TASK INSTRUCTIONS: Look through the lines below and copy each one that includes "Open".
───── MATERIAL TO PROCESS ─────
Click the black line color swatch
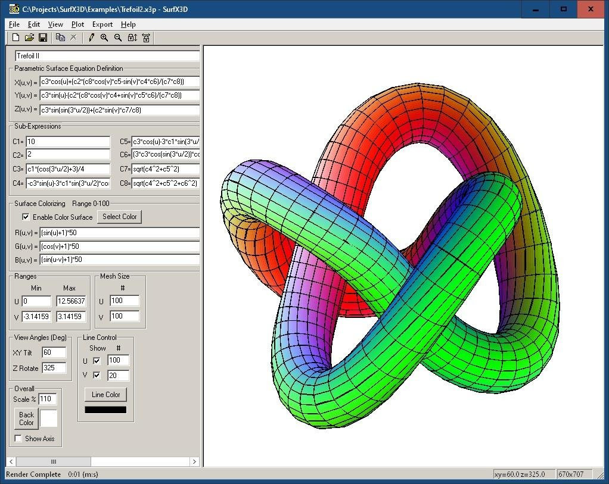Screen dimensions: 609x484 click(x=105, y=410)
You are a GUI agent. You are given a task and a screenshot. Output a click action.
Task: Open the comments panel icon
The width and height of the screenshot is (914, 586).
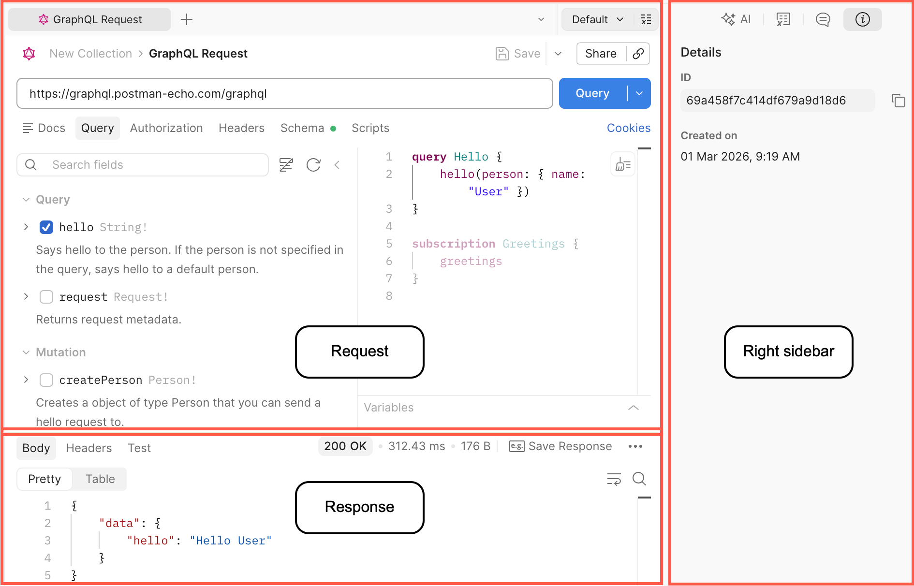point(823,19)
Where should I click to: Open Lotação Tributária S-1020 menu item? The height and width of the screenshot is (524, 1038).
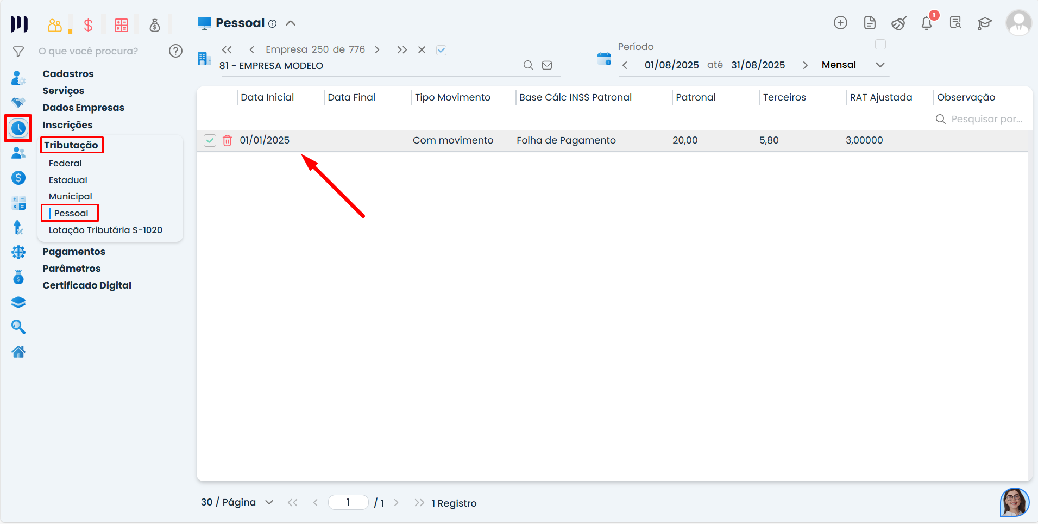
─────
PROBLEM SOLUTION:
Task: Open the comments panel icon
Where should I click to: Open Lotação Tributária S-1020 menu item? The height and width of the screenshot is (524, 1038).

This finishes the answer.